The purpose of this work is to develop a database of 3D scattered radiation dose-rate distributions to estimate the staff dose by location around a C-Arm fluoroscopic system in an interventional procedure room. The primary x-ray beam of a Toshiba Infinix fluoroscopy machine was modeled using EGSnrc Monte Carlo code and the scattered radiation distributions were calculated using 5 x 109 photons per simulation. These 3D distributions were determined over the volume of the room as a function of various parameters such as the beam kVp and beam filter, the size and shape of the field, the angulation of the Carm, and the phantom size and shape. Two phantom shapes were used in this study: cylindrical and superellipses. The results show that shape of the phantom will affect the dose-rate distribution at distances less than 100 cm, with a higher intensity for the super-ellipse.
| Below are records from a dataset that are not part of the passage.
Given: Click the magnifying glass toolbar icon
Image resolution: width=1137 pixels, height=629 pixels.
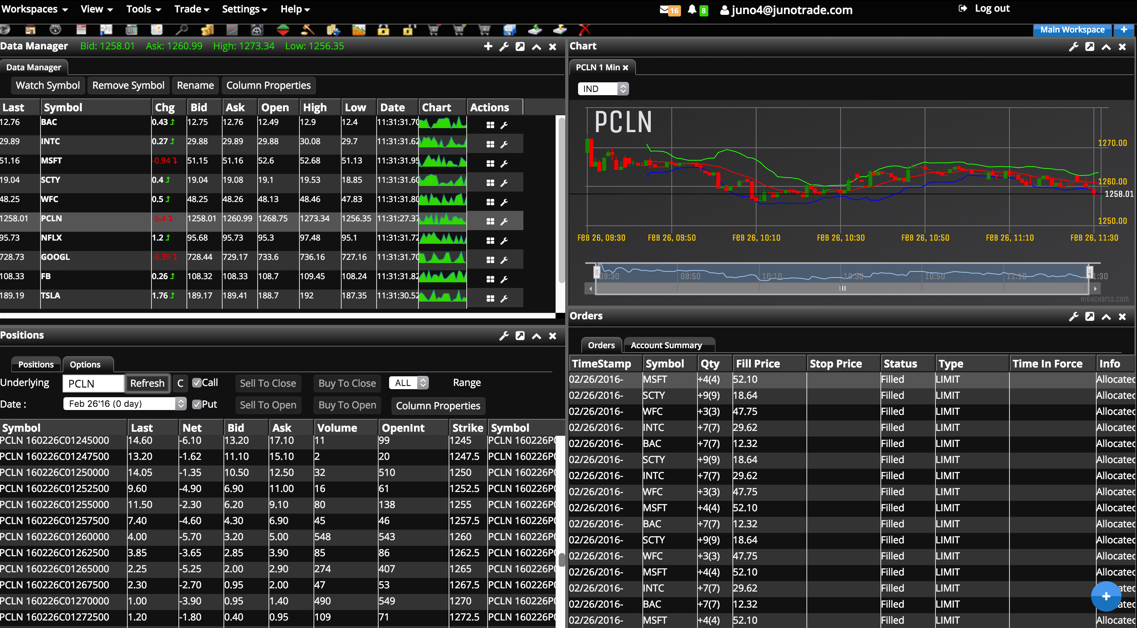Looking at the screenshot, I should click(x=182, y=30).
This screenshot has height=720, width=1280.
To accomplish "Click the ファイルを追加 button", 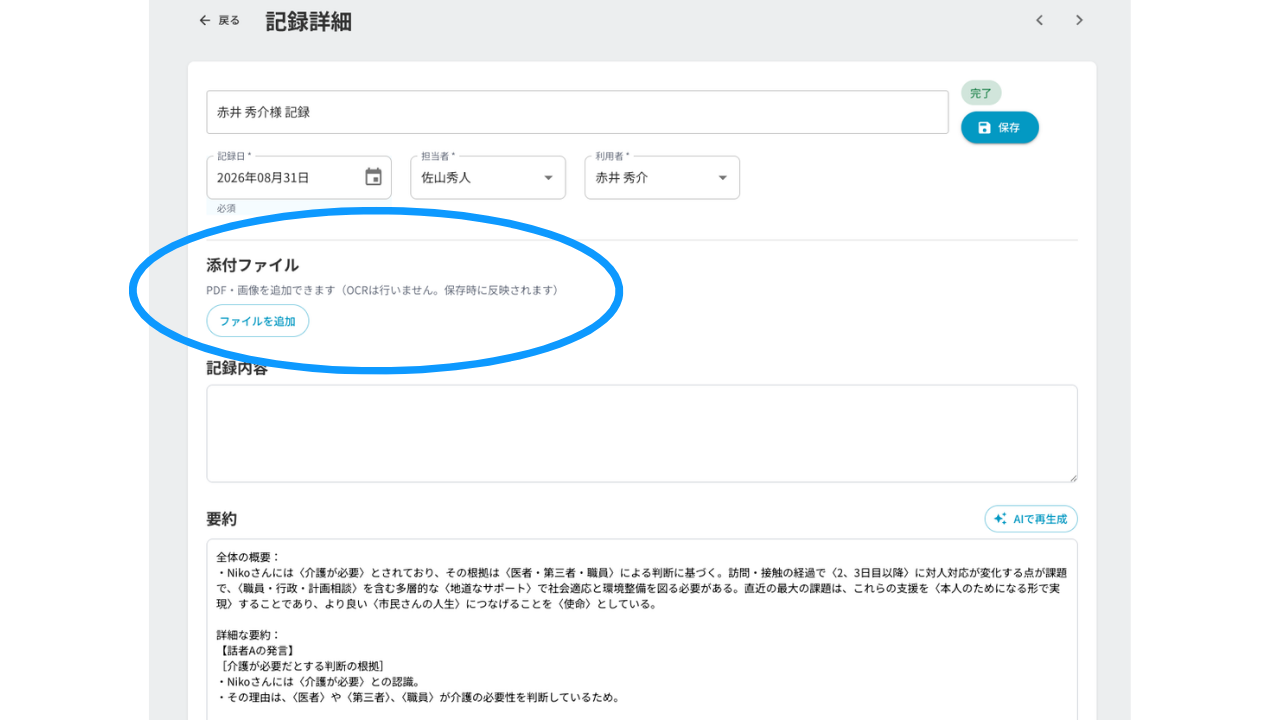I will click(258, 321).
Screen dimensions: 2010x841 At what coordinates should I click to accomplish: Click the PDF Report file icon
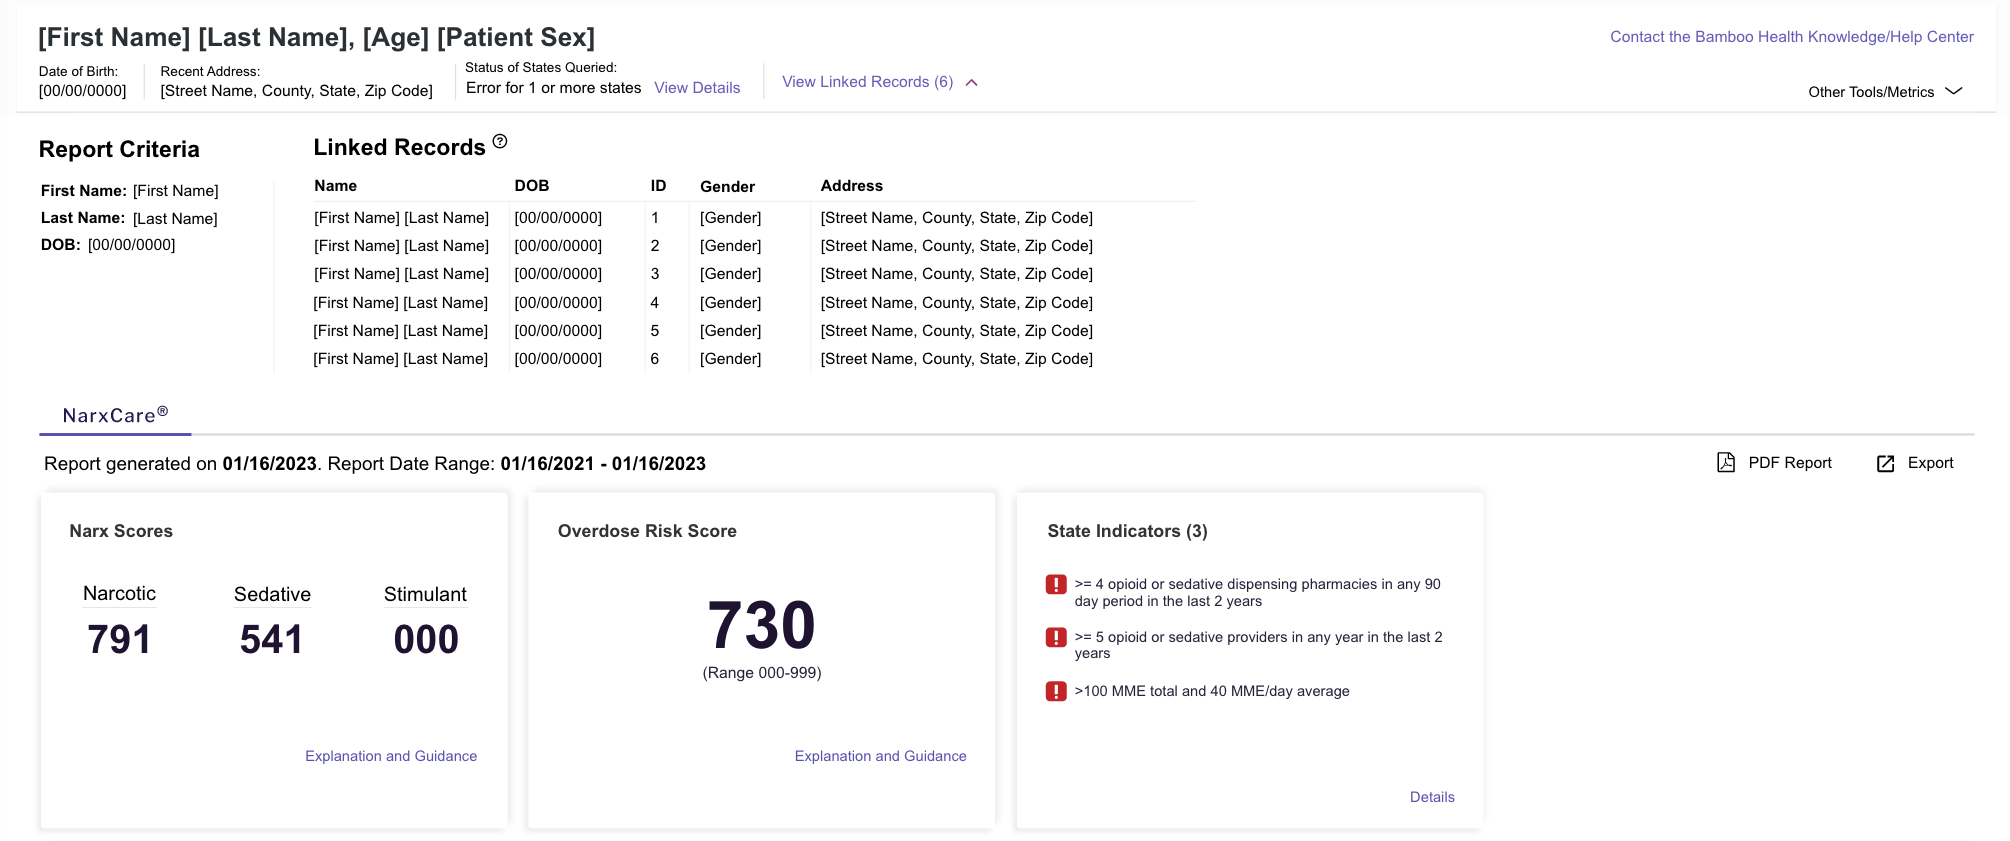[x=1726, y=462]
The scatter intensity per entrance air kerma is seen to be approximately proportional to field area and to increase with increasing kVp. The scatter changes proportionally with increases in primary entrance air kerma for factors such as pulse rate, mA and pulse width. This database will allow estimation of the scatter distribution in the procedure room and, when displayed to the staff during a procedure, may facilitate a reduction of occupational dose.